Supplied data:
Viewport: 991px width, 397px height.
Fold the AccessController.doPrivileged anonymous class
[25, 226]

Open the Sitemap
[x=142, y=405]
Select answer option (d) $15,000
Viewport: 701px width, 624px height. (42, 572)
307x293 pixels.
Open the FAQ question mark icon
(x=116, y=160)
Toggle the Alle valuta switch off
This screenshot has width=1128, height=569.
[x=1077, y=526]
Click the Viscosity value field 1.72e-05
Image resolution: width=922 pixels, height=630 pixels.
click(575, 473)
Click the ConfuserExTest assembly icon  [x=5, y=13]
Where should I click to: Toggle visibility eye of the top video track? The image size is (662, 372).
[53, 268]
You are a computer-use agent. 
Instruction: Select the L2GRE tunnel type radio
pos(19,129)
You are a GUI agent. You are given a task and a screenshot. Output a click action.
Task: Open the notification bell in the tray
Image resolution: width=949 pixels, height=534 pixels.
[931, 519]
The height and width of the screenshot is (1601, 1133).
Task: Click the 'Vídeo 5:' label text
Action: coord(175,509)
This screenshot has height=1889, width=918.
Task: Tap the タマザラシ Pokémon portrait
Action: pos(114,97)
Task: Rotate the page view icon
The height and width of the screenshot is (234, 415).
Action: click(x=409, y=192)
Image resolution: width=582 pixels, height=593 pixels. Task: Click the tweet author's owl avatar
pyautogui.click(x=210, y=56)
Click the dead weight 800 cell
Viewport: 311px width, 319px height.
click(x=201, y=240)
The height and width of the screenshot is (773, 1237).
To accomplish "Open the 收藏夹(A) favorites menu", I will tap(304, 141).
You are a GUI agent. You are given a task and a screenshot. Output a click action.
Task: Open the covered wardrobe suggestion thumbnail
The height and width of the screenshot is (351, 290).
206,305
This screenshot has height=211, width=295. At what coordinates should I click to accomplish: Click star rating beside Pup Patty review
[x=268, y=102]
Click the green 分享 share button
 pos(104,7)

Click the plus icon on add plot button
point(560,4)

Directions: An unaltered copy of the listing above must form the answer.

Expected answer:
Viewport: 991px width, 397px height.
Fold the AccessController.doPrivileged anonymous class
[25, 226]

Open the Sitemap
[x=142, y=405]
Select answer option (d) $15,000
Viewport: 701px width, 624px height. (42, 572)
307x293 pixels.
Open the FAQ question mark icon
(x=116, y=160)
Toggle the Alle valuta switch off
This screenshot has width=1128, height=569.
[x=1077, y=526]
Click the Viscosity value field 1.72e-05
Image resolution: width=922 pixels, height=630 pixels.
click(575, 473)
Click the ConfuserExTest assembly icon  [x=5, y=13]
Where should I click to: Toggle visibility eye of the top video track? The image size is (662, 372).
[53, 268]
You are a computer-use agent. 
Instruction: Select the L2GRE tunnel type radio
pos(19,129)
You are a GUI agent. You are given a task and a screenshot. Output a click action.
Task: Open the notification bell in the tray
Image resolution: width=949 pixels, height=534 pixels.
[931, 519]
The height and width of the screenshot is (1601, 1133).
Task: Click the 'Vídeo 5:' label text
Action: coord(175,509)
This screenshot has height=1889, width=918.
Task: Tap the タマザラシ Pokémon portrait
Action: pos(114,97)
Task: Rotate the page view icon
The height and width of the screenshot is (234, 415).
Action: click(x=409, y=192)
Image resolution: width=582 pixels, height=593 pixels. Task: Click the tweet author's owl avatar
pyautogui.click(x=210, y=56)
Click the dead weight 800 cell
Viewport: 311px width, 319px height.
click(x=201, y=240)
The height and width of the screenshot is (773, 1237).
To accomplish "Open the 收藏夹(A) favorites menu", I will tap(304, 141).
You are a GUI agent. You are given a task and a screenshot. Output a click action.
Task: Open the covered wardrobe suggestion thumbnail
The height and width of the screenshot is (351, 290).
206,305
This screenshot has height=211, width=295. At what coordinates should I click to accomplish: Click star rating beside Pup Patty review
[x=268, y=102]
Click the green 分享 share button
 pos(104,7)

Click the plus icon on add plot button
point(560,4)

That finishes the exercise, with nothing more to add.